De vrome voorgangers en hun smeekbeden

6578

Djaabir ibnoe Samoerah vertelde: “De inwoners van Koefah deden hun beklag bij cOmar ibnoel Khattaab over Sacd ibn Abi Waqqaas, zeggende: ,,Hij is niet geschikt om voor te gaan in het gebed.” Hierop zei Sacd: ,,Wat mij betreft, ik plachte voor hen het cIshaa’-gebed te verrichten, zoals de Boodschapper van Allah (vrede zij met hem) dit verrichtte, zonder hier iets van weg te laten. Ik zou de eerste twee gebedseenheden verlengen en de laatste twee kort houden.” Hierop zei cOmar: ,,Dat is wat ik ook over jou dacht, O Aboe Ishaaq.” Waarna cOmar twee boodschappers naar Koefah stuurde om naar hem te informeren. Zij zouden geen moskee in Koefah binnentreden of de mensen zouden goed over Sacd praten, totdat zij een moskee betraden van Banoe cAbs. Een man aldaar die Aboe Sacdah werd genoemd, zei: ,,Aangezien jullie ons onder eed vragen.

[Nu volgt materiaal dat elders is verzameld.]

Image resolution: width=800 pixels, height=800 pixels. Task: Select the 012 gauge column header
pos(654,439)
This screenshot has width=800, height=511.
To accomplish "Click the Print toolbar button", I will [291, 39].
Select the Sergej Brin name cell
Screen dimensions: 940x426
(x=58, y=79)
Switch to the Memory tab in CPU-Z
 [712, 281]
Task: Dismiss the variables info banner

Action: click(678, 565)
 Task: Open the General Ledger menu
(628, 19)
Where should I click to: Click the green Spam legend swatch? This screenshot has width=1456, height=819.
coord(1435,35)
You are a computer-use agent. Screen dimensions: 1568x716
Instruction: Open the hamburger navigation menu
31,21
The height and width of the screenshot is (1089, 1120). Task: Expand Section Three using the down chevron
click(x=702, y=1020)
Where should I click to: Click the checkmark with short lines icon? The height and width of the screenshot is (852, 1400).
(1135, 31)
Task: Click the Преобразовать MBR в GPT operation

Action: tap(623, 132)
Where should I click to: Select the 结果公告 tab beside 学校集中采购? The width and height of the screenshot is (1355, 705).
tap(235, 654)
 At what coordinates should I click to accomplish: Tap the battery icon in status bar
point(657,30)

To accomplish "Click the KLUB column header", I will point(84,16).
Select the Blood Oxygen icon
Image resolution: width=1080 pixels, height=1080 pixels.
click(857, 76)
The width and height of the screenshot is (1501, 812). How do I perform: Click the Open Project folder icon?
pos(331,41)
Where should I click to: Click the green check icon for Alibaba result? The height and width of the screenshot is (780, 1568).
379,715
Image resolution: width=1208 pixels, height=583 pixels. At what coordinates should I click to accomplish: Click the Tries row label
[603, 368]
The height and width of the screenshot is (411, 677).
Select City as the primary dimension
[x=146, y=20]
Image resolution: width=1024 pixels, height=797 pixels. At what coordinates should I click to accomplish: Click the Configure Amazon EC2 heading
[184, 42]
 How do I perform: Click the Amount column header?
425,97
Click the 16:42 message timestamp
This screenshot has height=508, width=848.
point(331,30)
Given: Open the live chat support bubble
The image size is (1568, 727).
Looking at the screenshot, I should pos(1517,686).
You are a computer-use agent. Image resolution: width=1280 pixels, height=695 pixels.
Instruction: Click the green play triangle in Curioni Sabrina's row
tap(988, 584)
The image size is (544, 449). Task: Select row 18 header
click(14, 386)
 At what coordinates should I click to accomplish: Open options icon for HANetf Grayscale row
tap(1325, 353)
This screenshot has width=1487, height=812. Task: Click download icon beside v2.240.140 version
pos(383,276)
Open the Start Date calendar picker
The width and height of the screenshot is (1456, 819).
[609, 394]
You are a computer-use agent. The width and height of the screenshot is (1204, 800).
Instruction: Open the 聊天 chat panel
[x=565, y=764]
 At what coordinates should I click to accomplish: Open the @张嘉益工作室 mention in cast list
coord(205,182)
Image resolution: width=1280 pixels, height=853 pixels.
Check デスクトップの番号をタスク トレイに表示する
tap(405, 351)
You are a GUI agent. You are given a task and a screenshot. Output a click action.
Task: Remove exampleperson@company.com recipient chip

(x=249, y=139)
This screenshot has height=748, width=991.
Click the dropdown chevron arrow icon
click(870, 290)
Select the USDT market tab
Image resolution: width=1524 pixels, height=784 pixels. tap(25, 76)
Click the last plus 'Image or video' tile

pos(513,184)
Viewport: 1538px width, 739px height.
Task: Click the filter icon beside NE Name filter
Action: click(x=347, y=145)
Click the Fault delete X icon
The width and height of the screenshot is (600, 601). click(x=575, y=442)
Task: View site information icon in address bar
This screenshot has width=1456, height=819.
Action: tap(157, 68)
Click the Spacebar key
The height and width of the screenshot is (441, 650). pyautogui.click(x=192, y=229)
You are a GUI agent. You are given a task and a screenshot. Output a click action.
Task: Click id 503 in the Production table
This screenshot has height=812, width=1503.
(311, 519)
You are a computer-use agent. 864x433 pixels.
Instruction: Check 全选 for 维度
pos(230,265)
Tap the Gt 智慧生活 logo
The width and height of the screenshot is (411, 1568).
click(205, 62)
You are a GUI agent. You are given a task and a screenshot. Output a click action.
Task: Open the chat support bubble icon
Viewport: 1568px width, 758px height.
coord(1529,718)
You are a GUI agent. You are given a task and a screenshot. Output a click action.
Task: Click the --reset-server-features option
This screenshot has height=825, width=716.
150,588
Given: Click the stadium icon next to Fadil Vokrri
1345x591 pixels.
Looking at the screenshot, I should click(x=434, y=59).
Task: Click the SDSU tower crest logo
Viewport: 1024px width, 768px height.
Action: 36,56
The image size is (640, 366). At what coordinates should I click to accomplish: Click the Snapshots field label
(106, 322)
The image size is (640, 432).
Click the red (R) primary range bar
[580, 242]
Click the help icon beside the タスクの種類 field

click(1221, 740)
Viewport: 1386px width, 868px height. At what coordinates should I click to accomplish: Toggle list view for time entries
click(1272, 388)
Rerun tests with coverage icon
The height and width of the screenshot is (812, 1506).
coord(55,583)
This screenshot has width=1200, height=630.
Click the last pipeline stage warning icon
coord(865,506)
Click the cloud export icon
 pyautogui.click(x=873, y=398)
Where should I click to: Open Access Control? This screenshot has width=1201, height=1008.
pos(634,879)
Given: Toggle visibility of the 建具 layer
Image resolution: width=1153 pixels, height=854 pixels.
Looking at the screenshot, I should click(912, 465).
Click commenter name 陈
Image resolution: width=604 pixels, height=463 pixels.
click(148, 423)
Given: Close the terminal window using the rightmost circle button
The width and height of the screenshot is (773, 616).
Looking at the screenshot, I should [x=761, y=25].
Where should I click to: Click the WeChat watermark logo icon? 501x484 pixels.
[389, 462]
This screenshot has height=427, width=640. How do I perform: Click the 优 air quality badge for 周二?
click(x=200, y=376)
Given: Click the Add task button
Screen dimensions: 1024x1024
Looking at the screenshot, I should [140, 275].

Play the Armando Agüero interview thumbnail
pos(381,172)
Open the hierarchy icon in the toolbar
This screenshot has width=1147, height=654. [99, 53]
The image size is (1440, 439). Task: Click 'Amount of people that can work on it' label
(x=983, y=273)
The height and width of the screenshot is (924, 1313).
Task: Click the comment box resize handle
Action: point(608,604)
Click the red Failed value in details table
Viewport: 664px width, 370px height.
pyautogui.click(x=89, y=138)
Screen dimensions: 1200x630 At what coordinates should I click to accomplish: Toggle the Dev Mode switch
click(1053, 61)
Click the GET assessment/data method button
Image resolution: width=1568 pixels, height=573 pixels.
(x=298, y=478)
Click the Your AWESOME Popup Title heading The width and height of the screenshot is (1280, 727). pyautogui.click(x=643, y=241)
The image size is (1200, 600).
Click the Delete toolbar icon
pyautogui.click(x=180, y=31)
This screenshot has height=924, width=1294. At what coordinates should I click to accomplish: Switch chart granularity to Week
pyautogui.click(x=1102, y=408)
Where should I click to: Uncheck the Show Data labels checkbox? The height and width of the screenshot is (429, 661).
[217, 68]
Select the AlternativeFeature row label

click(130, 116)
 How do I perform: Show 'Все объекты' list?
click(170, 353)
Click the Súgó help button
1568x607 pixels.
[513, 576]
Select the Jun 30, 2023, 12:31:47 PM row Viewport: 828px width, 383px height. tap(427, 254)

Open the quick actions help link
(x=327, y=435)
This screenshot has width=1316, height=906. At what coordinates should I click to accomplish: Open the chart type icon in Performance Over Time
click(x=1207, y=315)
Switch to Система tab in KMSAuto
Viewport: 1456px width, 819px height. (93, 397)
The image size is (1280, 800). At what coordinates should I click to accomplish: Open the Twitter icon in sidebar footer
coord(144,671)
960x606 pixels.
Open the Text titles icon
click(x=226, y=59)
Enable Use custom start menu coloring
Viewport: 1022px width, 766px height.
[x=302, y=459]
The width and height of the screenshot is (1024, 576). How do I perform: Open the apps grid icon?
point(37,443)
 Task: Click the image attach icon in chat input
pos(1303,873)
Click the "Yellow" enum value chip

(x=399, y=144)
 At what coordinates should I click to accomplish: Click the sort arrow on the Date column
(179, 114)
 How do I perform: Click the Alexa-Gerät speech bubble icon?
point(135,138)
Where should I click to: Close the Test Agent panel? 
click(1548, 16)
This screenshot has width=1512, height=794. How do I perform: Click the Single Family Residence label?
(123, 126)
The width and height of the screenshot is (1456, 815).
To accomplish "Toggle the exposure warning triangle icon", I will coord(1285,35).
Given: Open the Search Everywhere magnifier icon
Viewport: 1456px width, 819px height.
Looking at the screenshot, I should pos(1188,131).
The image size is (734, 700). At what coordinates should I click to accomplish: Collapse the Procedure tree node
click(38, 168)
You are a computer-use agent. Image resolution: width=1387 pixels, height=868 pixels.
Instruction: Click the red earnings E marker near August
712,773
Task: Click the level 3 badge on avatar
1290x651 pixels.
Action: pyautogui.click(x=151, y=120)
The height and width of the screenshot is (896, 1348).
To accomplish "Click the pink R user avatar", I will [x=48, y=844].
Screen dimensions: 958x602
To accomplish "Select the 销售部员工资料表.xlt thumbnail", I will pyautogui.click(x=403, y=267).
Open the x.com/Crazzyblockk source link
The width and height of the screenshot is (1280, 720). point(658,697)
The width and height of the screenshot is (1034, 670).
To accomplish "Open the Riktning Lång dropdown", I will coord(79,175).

Hij zou niet rechtvaardig oordelen, noch eerlijk verdelen, noch zou hij deelnemen aan de strijd.” Hierop zei Sacd: “O Allah, als hij liegt, laat hem dan blind worden en een lang leven leiden waarin hij blootgesteld wordt aan vele rampspoeden.” cAbd ul-Malik zei: “Wij hebben hem gezien terwijl hij vrouwen lastig viel op de straten en wanneer hem werd gevraagd: ,,Hoe maak je het?” Dan antwoordde hij: ,,Ik ben oud en op de proef gesteld als gevolg van de smeekbede van Sacd."

Ibn ul-Moenkadir zei: “Ik bevond mij gisteren in de moskee, terwijl ik in de holst van de nacht mijn Heer aanriep. Toen daar een man met terneergeslagen hoofd riep: ,,O mijn Heer, Uw dienaren hebben het zwaar te verduren onder de extreme droogte. Daarom smeek ik u dringend om hen van verlossend regenwater te voorzien.” Hij zei: ,,Het was nog binnen het uur of het begon te regenen.” Ibn ul-Moenkadir was gewoon alle vrome mensen van de streek te kennen waardoor hij zich afvroeg: “Deze man is in al-Madinah, terwijl ik hem niet ken?” Toen de Imam het gebed afrondde, verhulde hij zijn gezicht om vervolgens achter de man aan te gaan. Hij kwam aan bij het huis van Anas en zag de man daar naar binnen gaan. Waarna Ibn ul-Moenkadir huiswaarts trok. De volgende ochtend klopte hij aan bij het huis van Anas en vroeg toestemming om binnen te komen. Eenmaal binnen zag hij dat Anas bezig was met het repareren van kruiken en zei tegen hem: “O broeder, ik heb gisteren jouw smeekbede gehoord en daarom ben ik komen vragen of jij bereid bent je volledig in te laten met het verrichten van daden van aanbidding, terwijl ik jouw onderhoud voor mijn rekening neem?” Hierop antwoordde Anas: “Nee, wat ik wel van je vraag is dat jij mijn geheim aan niemand prijsgeeft, tot mijn dood. Ook verzoek ik jou mij niet meer te bezoeken uit angst dat dit mijn vermaardheid bij de mensen zal doen toenemen.” Ibn ul-Moenkadir zei: “Ik wil je graag treffen.” Anas antwoordde: “We treffen elkaar wel in de moskee.” Zo geschiedde dat Ibn ul-Moenkadir het geheim van Anas tot aan diens dood heeft weten te bewaren. Aboe Soebrah an-Nakhaci zei: “Er kwam eens een man uit Jemen. Toen hij onderweg was, stierf zijn ezel. Hierop stond hij op om de Woedoe’ te verrichten en bad hij twee gebedseenheden. Vervolgens zei hij: ,,O Allah, waarlijk, ik ben uit ad-Dafienah gekomen, met de intentie strijd te leveren omwille van U, daarmee Uw Welbehagen zoekende. En ik getuig dat U in staat bent om de doden op te wekken. Laat niemand mij vandaag een gunst bewijzen. Ik vraag U om mijn ezel op te wekken.” Waarna de ezel opstond.”